Monday, Oct. 12, 1925

Nothing

Capt. T. J. J. See, Government mathematician and astronomer at the Mare Island naval base (San Francisco, Cal.), has been conducting exhaustive experiments and computations upon--Nothing. Greater men than he have done the same, and he has been utilizing their findings -- Sir Isaac Newton (gravity), Pierre Simon LaPlace (astronomy), Sir Christopher Wren (architecture). Nothing is important, for it permeates and envelops Everything. It would be nice to know definite things about it, what it is and does. Last week Capt. See announced something about Nothing :

It may be called Nothing for it is entirely imperceptible to the senses of man. Only by inference and mental conception has man discovered that Nothing exists. Capt. See calls it "the world gas" instead of by its more familar name, ether. It is the substance that fills all the spaces among the heavenly planets, among the planets' composite molecules, among the molecules' composite atoms. To do this it must, of course, be a very tenuous and insinuating substance. Capt. See figures it is 47 billion times less dense than hydrogen, the thinnest gas known. Its particles are 4,000 times smaller than hydrogen molecules, (the smallest known). So fast are these particles moving (as shown by the tenuousness of the substance) that they go 23.5 times as fast as the fastest electron (electric particle circling an atom's nucleus) and 57% faster than light. They go, in fact, 294,000 mi. per sec.

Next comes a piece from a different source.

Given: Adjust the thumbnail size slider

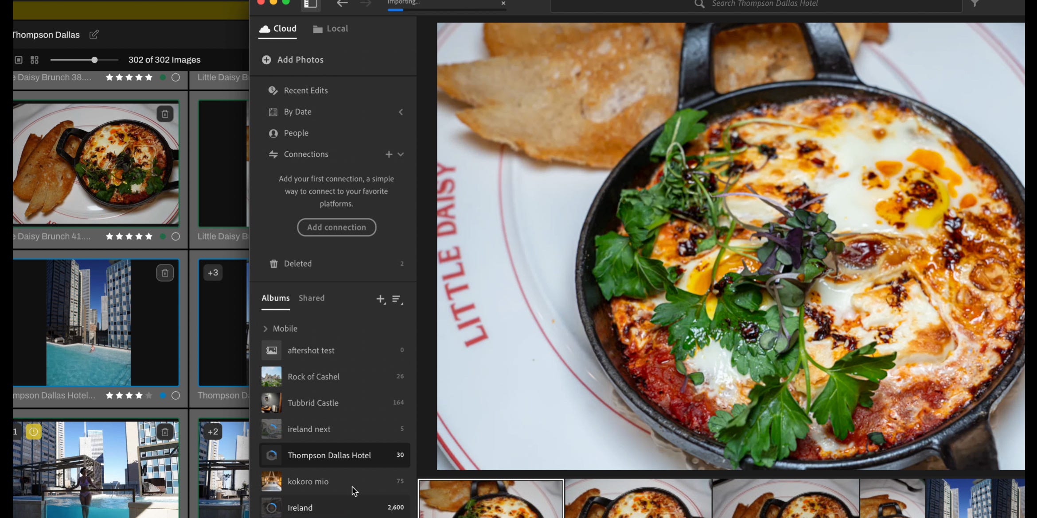Looking at the screenshot, I should tap(94, 60).
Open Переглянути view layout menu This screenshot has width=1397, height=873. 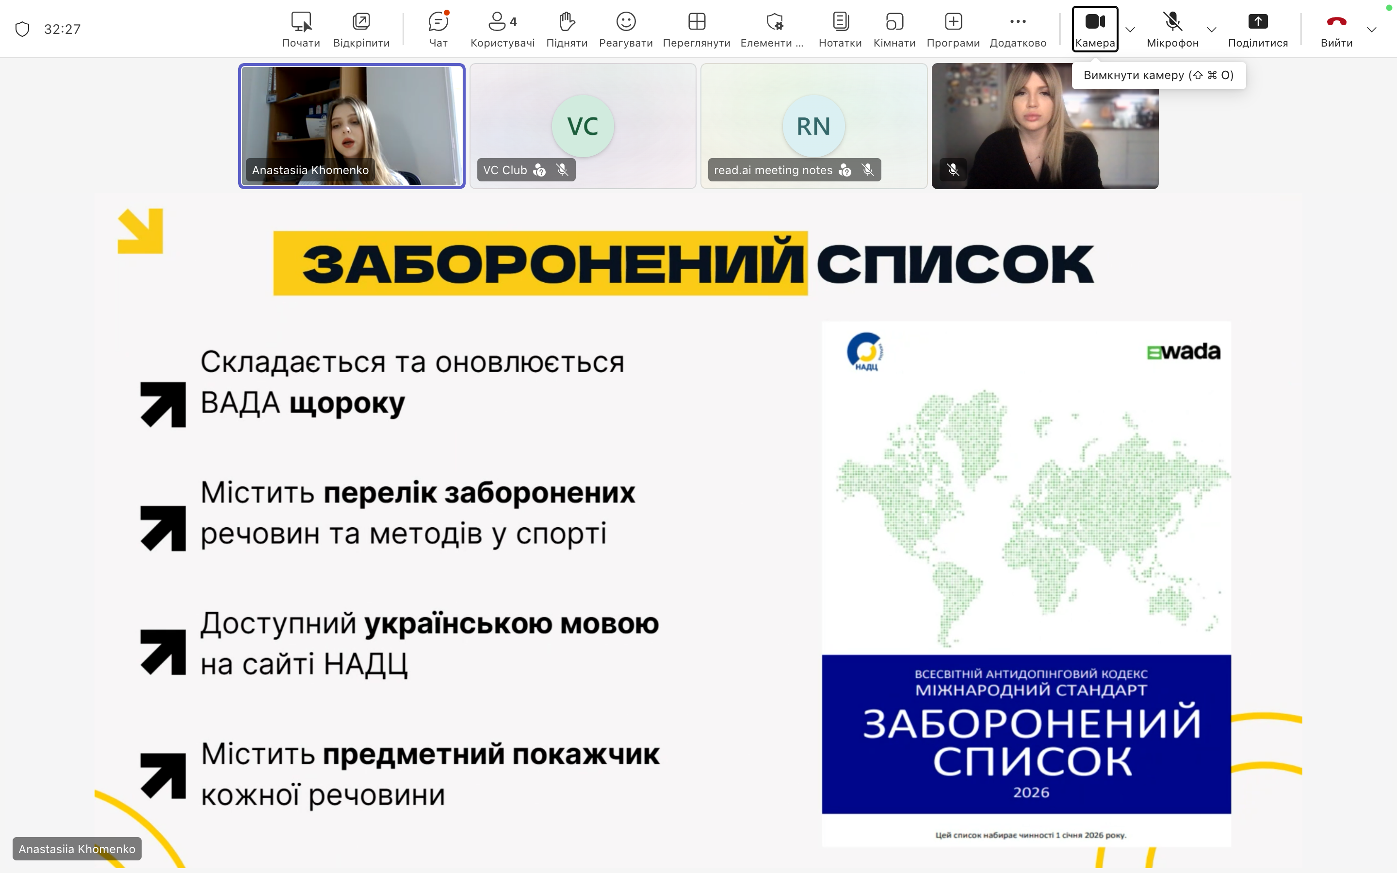(696, 28)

With such particles "world gas" is, of course, highly elastic--about 689 billion times as elastic as air, Capt. See figured, in proportion to its density. And this elasticity, which accounts physically for the speed with which light traverses space, coupled with another property, is what (according to See) accounts for gravity and the fixture in space of heavenly bodies such as the earth, the moon, the sun. The other property is the weight of world gas.

There is so much of it that, light though its particles are, it weighs with a great weight upon earth, moon, sun. Against its pressure they cannot fly out of their orbits though their circling speed, imparted at birth, is not checked by the yielding mass. How strongly the world gas acts as marshal of the spheres was suggested by Capt. See:

"Exact calculation shows that if we had five trillion cables of steel, each a foot in diameter and the steel capable of lifting thirty tons to the square inch of the cross section, this whole giant forest of steel cable would be stretched to the breaking point to hold the moon in its orbit about the earth. To hold the earth in its orbit about the sun would require an 11-inch cable of such steel on each square foot of hemispherical cross section of our globe, which practically would cover the earth's surface with such a forest of steel cable, each stretched to the limit of its tensile strength."